Alienação é um mecanismo de movimento dessas
duas formas. Isto toma no marxismo um caráter muito especial.
Por quê? Porque o marxismo é teleológico,
o que, a meu ver, não o joga fora o campo científico.
Há vários outros campos científicos que também
o são. Eu diria até que, no fundo, todos os campos
científicos são teleológicos. A psicanálise
também é teleológica. Por quê? Porque
no fundo busca fazer o indivíduo reencontrar-se. No marxismo,
a alienação comparece com o seu peso devido porque
ele trabalha no sentido da transformação. Agora,
se você tomar um campo científico aparentemente não
minado de preconceitos, aparentemente limpo de qualquer atitude
preconcebida, aparentemente limpo de qualquer teologismo, você
encontra a mesma questão. Você toma a teoria econômica
convencional, que hoje é uma mistura de neoclássico,
marginalista, keynesianismo, pós-keynesianos. Por que eles
procuram saber qual é o preço real das coisas? Por
que os economistas usam indicadores de preços para distinguir
entre preços normais e preços reais, entre preços
constantes e preços correntes. Por quê? Porque acreditam
que o fenômeno monetário encobre e ao mesmo tempo
expressa certos fenômenos reais. A coisa mais inocente que
você tome em qualquer revista de conjuntura contém
em si essa tensão. Por que não tomamos que os preços
nominais e os assumimos como reais? Por que toda discussão
sobre a inflação? Porque há a convicção
de que a inflação recobre o fenômeno real,
impede o reconhecimento de fenômenos reais e é preciso,
portanto, conhecer os fenômenos reais para não só
fazer política econômica como para debelar a própria
inflação. Há uma alienação
dos preços reais em favor dos preços correntes,
dos preços inflacionados. O que o marxismo faz é
explicitar essas questões, que os outros campos não
explicitam.
Folha - Duas coisas a respeito desse assunto: me parece que
a diferença entre o marxismo e a psicanálise é
que esta não pressupõe um estágio de resolução
da alienação. O inconsciente nunca se torna completamente
consciente. É uma pergunta perpétua. No marxismo,
há a idéia de que se chega a um momento na história
em que a alienação é rompida.
Oliveira - Essa é uma diferença importante.
Folha - Para os críticos do marxismo, isso faz com que
o caráter teleológico e metafísico do marxismo
apareça com relevo, porque pressupõe a idéia
de um fim da história. Como o sr. pensa esse problema?
O sr. acha que idéia de que haverá um reencontro
completo em um ponto na história permanece válida?

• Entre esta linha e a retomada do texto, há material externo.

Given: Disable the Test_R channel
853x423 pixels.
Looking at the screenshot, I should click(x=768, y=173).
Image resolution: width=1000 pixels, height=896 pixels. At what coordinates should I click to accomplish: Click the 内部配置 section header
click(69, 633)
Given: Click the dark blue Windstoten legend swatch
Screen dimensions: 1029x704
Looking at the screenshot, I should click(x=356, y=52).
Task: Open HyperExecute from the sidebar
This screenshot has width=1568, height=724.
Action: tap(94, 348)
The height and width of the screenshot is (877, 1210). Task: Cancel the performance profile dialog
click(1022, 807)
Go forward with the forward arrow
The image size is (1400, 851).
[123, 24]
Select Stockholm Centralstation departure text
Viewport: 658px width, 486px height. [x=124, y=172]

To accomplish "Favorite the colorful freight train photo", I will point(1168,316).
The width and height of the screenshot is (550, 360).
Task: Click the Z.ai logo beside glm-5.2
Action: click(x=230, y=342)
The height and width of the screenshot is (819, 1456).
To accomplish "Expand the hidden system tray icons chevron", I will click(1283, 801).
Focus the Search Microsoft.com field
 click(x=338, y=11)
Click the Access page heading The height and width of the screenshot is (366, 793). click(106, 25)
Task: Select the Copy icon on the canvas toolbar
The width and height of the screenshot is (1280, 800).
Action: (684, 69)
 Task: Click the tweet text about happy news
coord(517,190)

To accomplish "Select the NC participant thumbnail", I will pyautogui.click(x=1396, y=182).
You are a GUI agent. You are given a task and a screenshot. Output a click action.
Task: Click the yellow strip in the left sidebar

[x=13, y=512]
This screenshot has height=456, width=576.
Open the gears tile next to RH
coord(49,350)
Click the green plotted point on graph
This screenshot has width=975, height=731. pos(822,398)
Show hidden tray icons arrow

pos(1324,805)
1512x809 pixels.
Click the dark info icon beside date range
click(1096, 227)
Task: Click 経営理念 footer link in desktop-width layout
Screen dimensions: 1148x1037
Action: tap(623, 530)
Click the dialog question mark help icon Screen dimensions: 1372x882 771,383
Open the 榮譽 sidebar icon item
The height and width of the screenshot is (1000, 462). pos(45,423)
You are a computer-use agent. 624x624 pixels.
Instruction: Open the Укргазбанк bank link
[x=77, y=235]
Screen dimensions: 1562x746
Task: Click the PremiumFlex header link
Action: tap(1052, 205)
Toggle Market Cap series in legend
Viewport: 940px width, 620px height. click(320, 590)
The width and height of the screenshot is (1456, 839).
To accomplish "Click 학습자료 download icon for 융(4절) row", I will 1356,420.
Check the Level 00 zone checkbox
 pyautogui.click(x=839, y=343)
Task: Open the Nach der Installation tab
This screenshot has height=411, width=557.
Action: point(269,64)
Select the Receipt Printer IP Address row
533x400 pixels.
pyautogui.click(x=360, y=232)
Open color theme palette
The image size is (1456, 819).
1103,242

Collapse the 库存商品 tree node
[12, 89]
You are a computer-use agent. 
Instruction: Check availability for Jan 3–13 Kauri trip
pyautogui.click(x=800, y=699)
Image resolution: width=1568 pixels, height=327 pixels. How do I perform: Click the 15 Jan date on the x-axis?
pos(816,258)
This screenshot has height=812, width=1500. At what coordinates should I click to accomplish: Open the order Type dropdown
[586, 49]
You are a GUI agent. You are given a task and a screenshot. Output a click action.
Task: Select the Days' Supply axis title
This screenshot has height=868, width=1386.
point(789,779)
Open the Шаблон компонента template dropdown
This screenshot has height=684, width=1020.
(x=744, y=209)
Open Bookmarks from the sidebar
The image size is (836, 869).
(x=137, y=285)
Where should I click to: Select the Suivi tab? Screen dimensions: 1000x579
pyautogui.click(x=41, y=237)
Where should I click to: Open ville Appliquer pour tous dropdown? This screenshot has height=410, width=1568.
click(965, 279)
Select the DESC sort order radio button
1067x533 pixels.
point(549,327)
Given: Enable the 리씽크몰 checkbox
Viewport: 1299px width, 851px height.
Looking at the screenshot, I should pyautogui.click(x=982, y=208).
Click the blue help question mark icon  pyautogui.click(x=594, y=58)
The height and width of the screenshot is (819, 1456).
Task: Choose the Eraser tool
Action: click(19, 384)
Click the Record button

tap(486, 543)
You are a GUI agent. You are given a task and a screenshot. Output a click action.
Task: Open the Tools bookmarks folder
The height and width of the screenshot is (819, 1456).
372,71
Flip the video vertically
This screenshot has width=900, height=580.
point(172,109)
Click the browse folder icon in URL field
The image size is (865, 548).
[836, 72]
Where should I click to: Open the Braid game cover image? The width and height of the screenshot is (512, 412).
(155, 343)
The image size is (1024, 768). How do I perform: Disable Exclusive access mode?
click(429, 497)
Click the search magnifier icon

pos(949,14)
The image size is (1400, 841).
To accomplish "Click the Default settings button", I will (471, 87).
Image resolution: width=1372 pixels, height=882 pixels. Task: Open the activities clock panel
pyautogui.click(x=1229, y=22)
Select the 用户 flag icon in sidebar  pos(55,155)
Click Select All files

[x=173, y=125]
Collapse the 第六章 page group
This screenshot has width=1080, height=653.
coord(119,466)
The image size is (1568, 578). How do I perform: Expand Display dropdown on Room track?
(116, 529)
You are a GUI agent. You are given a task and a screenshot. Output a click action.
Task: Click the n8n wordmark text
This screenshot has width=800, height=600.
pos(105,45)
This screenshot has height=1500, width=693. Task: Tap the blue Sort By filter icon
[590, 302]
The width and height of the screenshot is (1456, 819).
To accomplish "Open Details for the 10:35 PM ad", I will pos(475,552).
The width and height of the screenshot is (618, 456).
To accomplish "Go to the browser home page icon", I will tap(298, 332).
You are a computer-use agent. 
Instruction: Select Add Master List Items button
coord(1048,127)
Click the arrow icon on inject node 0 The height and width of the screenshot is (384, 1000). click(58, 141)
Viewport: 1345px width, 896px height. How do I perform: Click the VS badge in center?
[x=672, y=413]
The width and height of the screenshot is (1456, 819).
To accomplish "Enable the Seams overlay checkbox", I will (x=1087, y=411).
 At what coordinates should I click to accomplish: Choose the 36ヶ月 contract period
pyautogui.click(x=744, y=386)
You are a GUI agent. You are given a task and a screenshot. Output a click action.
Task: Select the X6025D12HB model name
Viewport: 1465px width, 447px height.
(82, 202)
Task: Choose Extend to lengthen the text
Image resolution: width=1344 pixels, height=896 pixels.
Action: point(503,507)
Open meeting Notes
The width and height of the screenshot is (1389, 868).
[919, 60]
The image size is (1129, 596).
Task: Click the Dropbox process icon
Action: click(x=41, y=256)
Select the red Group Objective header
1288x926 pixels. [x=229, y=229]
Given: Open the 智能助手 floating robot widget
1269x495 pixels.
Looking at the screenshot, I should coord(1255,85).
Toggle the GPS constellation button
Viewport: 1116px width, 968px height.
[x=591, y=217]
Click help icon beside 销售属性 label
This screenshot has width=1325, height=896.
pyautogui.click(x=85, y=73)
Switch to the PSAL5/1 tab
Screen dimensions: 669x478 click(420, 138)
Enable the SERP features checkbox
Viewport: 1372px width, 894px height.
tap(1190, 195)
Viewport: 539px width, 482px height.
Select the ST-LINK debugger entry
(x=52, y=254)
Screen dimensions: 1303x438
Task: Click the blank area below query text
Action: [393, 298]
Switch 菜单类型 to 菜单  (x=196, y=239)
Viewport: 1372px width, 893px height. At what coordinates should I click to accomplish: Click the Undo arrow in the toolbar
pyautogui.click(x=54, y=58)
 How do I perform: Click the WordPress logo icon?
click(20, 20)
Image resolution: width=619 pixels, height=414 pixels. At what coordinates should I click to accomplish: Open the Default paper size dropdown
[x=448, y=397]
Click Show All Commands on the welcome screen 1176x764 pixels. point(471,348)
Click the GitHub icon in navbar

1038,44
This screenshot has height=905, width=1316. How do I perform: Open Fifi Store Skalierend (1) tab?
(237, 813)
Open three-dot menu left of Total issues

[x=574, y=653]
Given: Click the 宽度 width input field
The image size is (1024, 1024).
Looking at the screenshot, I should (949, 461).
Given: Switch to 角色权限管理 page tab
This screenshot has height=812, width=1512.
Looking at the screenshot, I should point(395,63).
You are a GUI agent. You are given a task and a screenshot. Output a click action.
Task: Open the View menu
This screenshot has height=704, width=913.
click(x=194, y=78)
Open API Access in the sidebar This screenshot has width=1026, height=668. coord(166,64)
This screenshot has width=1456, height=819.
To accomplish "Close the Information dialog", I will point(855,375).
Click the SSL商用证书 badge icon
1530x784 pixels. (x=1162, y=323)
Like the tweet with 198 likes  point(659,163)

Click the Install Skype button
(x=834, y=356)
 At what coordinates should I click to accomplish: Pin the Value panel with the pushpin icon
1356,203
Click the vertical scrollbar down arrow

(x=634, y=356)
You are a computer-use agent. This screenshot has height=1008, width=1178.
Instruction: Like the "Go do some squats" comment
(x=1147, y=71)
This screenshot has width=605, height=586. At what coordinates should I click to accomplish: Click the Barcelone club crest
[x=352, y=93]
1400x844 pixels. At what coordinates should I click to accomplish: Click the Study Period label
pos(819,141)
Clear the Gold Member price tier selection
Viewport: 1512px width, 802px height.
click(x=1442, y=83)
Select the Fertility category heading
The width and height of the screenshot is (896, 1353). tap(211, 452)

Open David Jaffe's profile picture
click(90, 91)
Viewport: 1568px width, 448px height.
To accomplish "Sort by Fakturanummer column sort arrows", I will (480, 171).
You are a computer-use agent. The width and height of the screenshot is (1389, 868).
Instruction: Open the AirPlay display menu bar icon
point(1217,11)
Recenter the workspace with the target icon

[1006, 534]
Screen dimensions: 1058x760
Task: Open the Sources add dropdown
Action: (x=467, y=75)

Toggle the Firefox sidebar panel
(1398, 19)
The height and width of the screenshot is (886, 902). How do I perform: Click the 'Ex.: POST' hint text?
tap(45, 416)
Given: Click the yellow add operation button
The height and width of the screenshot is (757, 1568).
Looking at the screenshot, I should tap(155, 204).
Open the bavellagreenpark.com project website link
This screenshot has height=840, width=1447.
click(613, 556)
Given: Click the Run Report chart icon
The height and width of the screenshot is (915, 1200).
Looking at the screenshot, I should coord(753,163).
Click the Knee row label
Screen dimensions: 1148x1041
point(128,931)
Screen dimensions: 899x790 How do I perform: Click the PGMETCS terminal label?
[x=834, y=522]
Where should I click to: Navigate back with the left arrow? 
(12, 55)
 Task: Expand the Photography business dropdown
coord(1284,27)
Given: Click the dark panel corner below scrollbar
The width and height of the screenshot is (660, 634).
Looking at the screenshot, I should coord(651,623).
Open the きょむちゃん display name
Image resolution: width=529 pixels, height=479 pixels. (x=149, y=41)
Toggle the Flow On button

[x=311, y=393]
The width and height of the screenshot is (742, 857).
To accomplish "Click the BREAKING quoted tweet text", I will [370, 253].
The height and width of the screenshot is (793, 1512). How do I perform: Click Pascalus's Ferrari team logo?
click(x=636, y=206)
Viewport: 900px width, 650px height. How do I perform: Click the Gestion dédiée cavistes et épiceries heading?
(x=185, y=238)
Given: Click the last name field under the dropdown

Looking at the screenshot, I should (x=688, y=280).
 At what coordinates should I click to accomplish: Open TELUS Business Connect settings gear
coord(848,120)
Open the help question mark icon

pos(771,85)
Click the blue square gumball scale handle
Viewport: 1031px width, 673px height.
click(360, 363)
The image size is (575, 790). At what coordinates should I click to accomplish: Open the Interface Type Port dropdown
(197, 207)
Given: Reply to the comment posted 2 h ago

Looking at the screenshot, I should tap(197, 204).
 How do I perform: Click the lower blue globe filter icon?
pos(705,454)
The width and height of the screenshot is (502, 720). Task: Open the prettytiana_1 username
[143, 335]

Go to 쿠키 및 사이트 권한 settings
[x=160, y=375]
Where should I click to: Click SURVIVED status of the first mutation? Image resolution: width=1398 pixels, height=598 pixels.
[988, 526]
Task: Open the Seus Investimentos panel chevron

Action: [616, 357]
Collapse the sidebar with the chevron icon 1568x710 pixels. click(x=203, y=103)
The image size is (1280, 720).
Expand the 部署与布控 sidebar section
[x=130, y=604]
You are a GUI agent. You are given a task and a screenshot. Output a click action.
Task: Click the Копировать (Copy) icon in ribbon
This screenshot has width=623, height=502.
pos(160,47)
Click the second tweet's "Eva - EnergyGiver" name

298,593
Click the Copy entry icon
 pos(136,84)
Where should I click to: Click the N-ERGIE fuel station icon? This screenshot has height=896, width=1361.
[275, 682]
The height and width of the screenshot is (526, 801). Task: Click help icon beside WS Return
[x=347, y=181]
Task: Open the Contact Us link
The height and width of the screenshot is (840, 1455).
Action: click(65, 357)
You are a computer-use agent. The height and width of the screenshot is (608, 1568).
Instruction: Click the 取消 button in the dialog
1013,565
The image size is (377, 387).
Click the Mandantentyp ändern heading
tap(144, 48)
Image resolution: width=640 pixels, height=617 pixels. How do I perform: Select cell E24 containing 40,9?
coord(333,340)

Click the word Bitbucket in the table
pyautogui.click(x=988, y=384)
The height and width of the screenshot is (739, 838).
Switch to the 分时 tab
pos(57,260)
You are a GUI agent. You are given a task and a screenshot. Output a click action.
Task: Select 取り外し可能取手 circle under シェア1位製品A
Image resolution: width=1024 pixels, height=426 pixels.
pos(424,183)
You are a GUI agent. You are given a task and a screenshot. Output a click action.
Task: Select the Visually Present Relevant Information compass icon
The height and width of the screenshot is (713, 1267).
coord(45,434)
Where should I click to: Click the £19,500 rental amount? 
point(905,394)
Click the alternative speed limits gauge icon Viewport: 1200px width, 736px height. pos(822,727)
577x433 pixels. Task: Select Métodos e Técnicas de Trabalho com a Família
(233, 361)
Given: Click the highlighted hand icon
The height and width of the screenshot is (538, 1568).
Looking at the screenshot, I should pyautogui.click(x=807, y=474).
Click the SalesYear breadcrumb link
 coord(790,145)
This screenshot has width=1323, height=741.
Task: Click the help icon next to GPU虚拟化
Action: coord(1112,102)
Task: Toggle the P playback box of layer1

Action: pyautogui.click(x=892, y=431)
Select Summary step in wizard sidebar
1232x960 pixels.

Oliveira - Eu não me inclino a considerar que a história
tem um fio nem que haja nenhum reencontro em algum ponto da história.
Desse ponto de vista, portanto, se essa for a interpretação
do teleologismo no marxismo, eu me afasto dela. Mas é possível
ver nos clássicos do marxismo outra questão também
que não é a do fim da história, mas é
do começo da história. Isso também está
muito presente. Nos textos políticos de Marx, por exemplo,
o regime político que aparece depois do socialismo chama-se
democracia. Não é o fim, é um novo começo.
O que o marxismo tem, aparentemente desse teleologismo fatal,
desse teleologismo vulgar que põe o fim da história,
é que ele é o único sistema que declarou
de forma explícita que o capitalismo é um modo finito
de produção. É essa coisa que coloca em xeque
e causa desconforto. Isto é tudo que tem de teleologismo
fatal no marxismo. Dizer que este é um modo de produção
finito e que ele vai acabar.
Folha - Merquior, ainda na entrevista à Folha, diz que
a única saída teórica do marxismo é
o que ele chama de marxismo analítico. Cita dois autores
John Elster e Jerry Cohen como típicos do que seria uma
saída para a sobrevida do marxismo, embora diga também
que eles acabam levando para fora do marxismo. Como o sr. encara
esse problema?
Oliveira - Eu acho que aí há um problema. Merquior,
no fundo, pede ao marxismo que se mantenha sectário, fatalista
e, por um truque que não está explicitado na entrevista,
tornar-se assim mais vulnerável aos ataques de gente do
tipo Merquior. O que acontece com o marxismo é o que aconteceu
com todas as grandes correntes de pensamento. Ele tornou-se universal.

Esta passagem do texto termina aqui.